The reason for requiring hardware-assist for switching exception handling tables is because it has to be done atomically: there cannot be a situation where just as a hart is switching to a different mvendorid-marchid tuple an exception occurs, resulting in execution of effectively foreign instructions.

In essence this means that mtvec needs to be a multi-entry table, one per (mvendorid-marchid) tuple. Likewise stvec, and bstvec.

Backwards-compatibility

Backwards compatibility is vital for Standards. There are two aspects to this:

  • The actual change to the Standard should be minimally-disruptive
  • There should be no interference between two different encodings (any two separate tuples).

Given that mvendorid and marchid are presently read-only; given that the change is to the wording and does not add any new CSRs; the change can clearly be seen to be zero-impact, with the exception being to implementors that have Custom Extensions in silicon at the moment.

On the second point: the entire purpose of the change is to provide globally world-wide irrevocable permanent distinction and separation between instruction encodings!

Forwards-compatibility

Forwards compatibility is again vital for Standards. Standards are required to adapt, yet at the same time provide a means and method of identifying and separating older (and legacy) systems from present and future versions.

The clear separation which mutually-exclusively redirects encodings based on which mvendorid-marchid tuple is currently active clearly meets that requirement.

How the "custom extension conflict" is solved

  • Vendor 1 produces a Custom Extension
  • Vendor 2 produces a Custom Extension
  • Both Custom Extensions have conflicting binary encodings.
  • Fabless Semi Company 1 licenses both Vendor 1 and 2 Custom Extensions
  • Fabless Semi Company 1 sets marchid=0xeee1 WARL to represent enabling Vendor 1's conflicting encoding
  • Fabless Semi Company 1 sets marchid=0xeee2 WARL to represent enabling Vendor 2's conflicting encoding
  • Fabless Semi Company 1 contacts the FSF, submitting patches to gcc (and likewise with binutils) to register (mvendorid=fabless1,marchid=0xeee1) to be added to the global (FSF-curated?) database for Vendor 1's instruction encoding.
  • Likewise for Vendor 2's instruction encoding.

Note that the RISC-V Foundation is not involved (or consulted) in this process. The FSF (as the Copyright holder of gcc and binutils) inherently and implicitly becomes the de-facto atomic arbiter in control of the registration of Custom Extension instruction encodings.

The FSF's "job" is however quite straightforward: ensure that all registrations are in fact unique. It would be absolutely no good if a Vendor decided to re-use two mvendorid-marchid tuples to mean two totally different sets of instructions needed to be enabled!

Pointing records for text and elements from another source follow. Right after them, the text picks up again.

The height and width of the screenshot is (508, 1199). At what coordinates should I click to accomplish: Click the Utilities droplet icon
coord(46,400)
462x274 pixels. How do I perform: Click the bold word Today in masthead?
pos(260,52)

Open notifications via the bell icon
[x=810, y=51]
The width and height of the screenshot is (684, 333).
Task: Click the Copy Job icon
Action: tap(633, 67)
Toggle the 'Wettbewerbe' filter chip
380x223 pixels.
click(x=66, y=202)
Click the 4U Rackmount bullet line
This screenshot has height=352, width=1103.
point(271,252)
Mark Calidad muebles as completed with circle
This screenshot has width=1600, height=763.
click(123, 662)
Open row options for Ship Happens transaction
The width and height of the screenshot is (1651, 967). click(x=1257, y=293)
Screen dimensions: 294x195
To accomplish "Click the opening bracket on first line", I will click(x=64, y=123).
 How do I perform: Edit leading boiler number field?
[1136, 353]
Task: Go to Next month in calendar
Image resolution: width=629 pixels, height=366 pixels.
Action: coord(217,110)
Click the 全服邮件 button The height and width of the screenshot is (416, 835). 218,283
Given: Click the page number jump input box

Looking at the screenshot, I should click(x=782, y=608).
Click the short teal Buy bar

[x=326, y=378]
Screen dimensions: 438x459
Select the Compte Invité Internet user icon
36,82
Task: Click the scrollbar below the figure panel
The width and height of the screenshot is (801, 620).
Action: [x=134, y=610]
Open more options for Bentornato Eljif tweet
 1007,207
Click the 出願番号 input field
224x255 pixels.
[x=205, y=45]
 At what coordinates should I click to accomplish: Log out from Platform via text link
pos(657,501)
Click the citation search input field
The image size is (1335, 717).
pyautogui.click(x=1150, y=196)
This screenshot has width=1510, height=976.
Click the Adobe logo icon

Any Vendor attempting to do so should be red-flagged immediately.

Situations in which the FSF receives requests for patches with another fabless semiconductor company's mvendorid should also be treated with suspicion, at the very least being queried as to why one fabless semi company is trying to encroach on another company's JEDEC-registered encoding space.

The special case of the above is when a fabless semiconductor company implements a new version of the RISC-V Standard. Here, again, the fabless semi company will provide patches to gcc and binutils, requesting that their specific mvendorid-marchid tuple be added to the (inherently de-facto atomic arbitrated) global database for that particular RISC-V Standard "Variant".

Questions to be resolved

  • Can the declaration (meaning) of read-only be expanded to cover any number of (non-conflicting) Custom Extensions? What are the implications of doing so?